___ EXCERPT PROVIDED
According to the Retirement Income Review, in 2018?19, almost 3 million people benefited from the LISTO, 60% of whom were women.
Background to LISTO and LISC
The Low Income Superannuation Tax Offset (LISTO) came into effect on 1 July 2017 as a renamed version of the Low Income Superannuation Contribution (LISC), which was introduced in July 2012. LISTO payments were capped at $500 per year.
The LISC policy initiative was a response to the Henry Review into Australia’s tax system. The Henry Review findings argued low income taxpayers should not be paying more tax on their concessional (before-tax) super contributions – like the SG – than on their wage and salary income.
How does LISTO work?
To even things up for low income earners, LISTO acts as an offset or refund for the tax your super fund pays on your concessional (before-tax) contributions if you earn under $37,000 a year.
Your concessional contributions into your super account include your employer’s compulsory SG contributions and any salary-sacrifice contributions, plus any personal contributions for which you claim a tax deduction.
______
___ DATA UNDER STUDY
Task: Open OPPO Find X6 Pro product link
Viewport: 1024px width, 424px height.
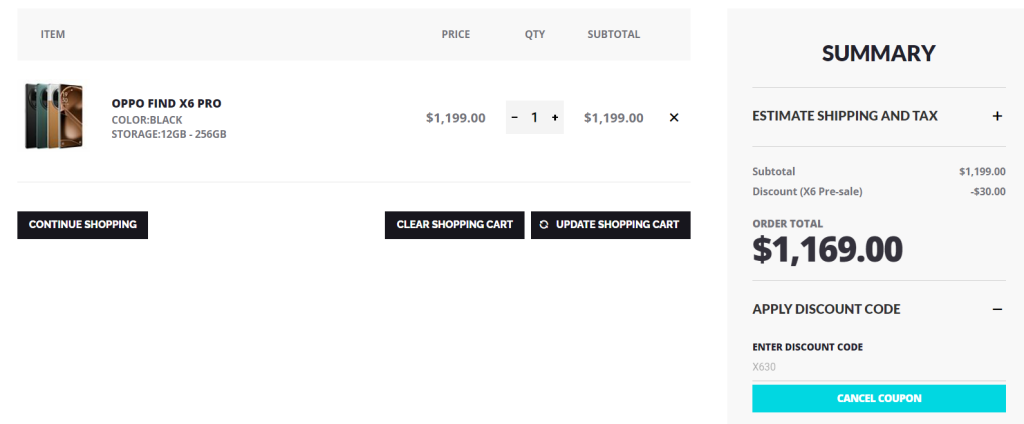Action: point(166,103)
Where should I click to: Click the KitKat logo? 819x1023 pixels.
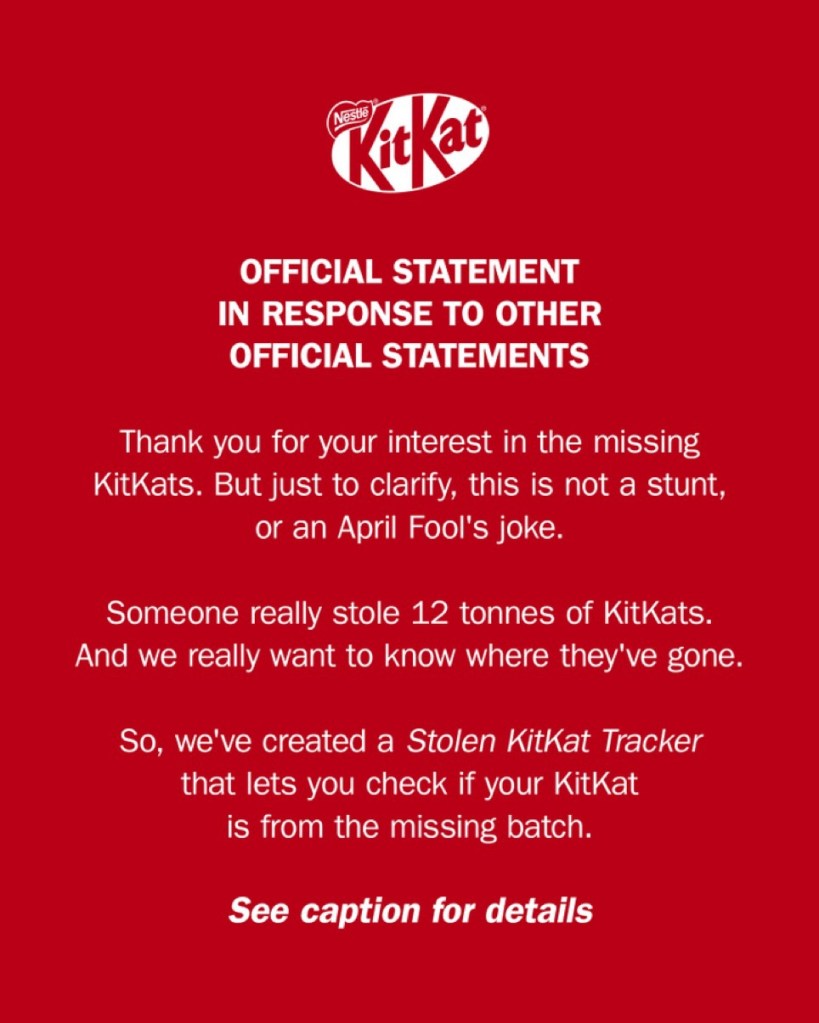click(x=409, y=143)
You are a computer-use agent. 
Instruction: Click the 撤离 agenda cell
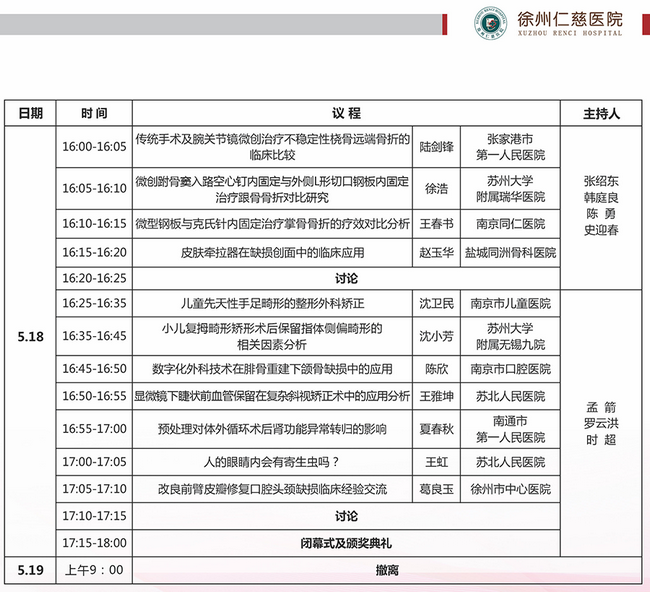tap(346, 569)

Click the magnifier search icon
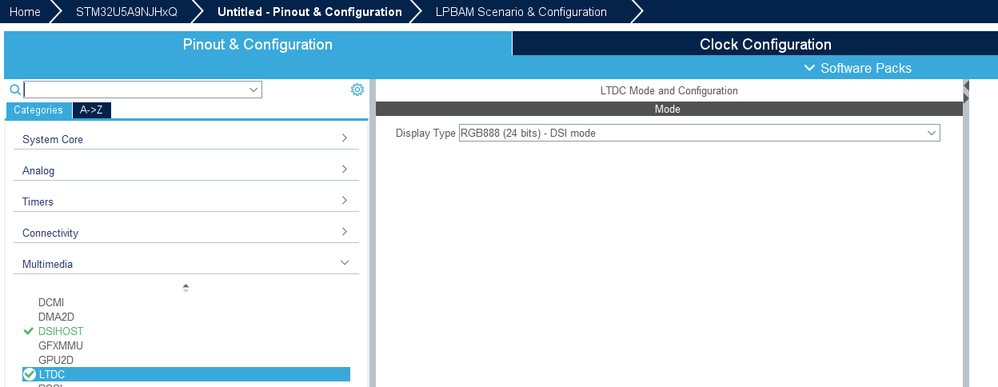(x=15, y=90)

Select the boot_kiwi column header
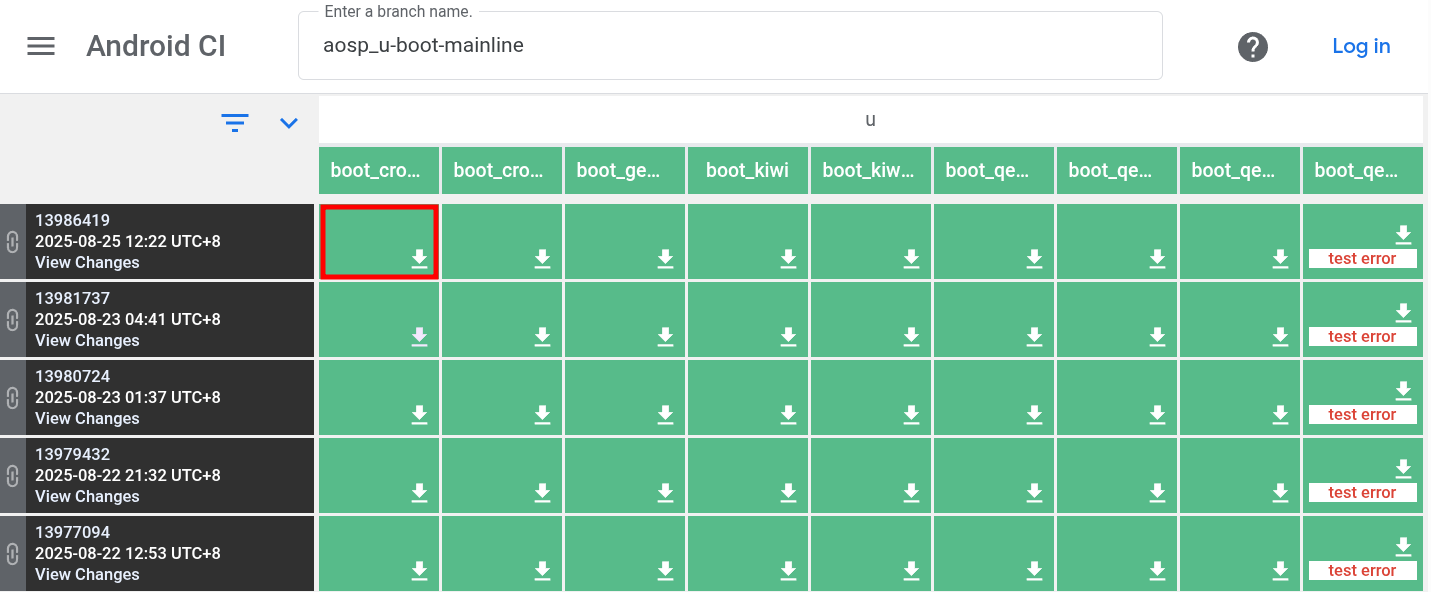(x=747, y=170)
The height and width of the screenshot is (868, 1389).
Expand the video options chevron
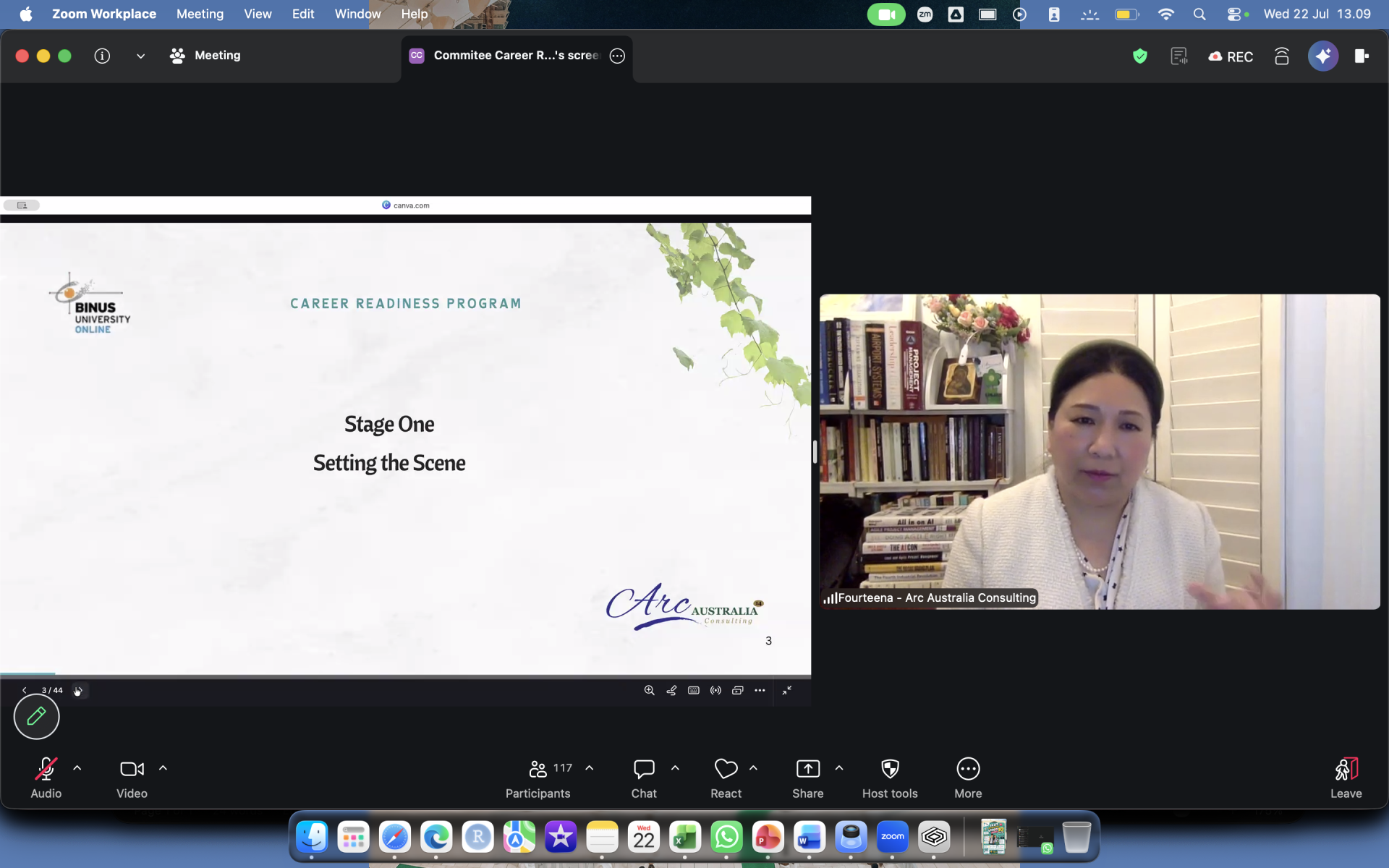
______
• **WHAT TO DO**:
Copy out everything in the LISTO text from "To even things" down to "under $37,000 a year.", and replace "low income earners" with "lower-paid workers" throughout. Work only from the LISTO text, not the records.

• **EXPECTED OUTPUT**:
To even things up for lower-paid workers, LISTO acts as an offset or refund for the tax your super fund pays on your concessional (before-tax) contributions if you earn under $37,000 a year.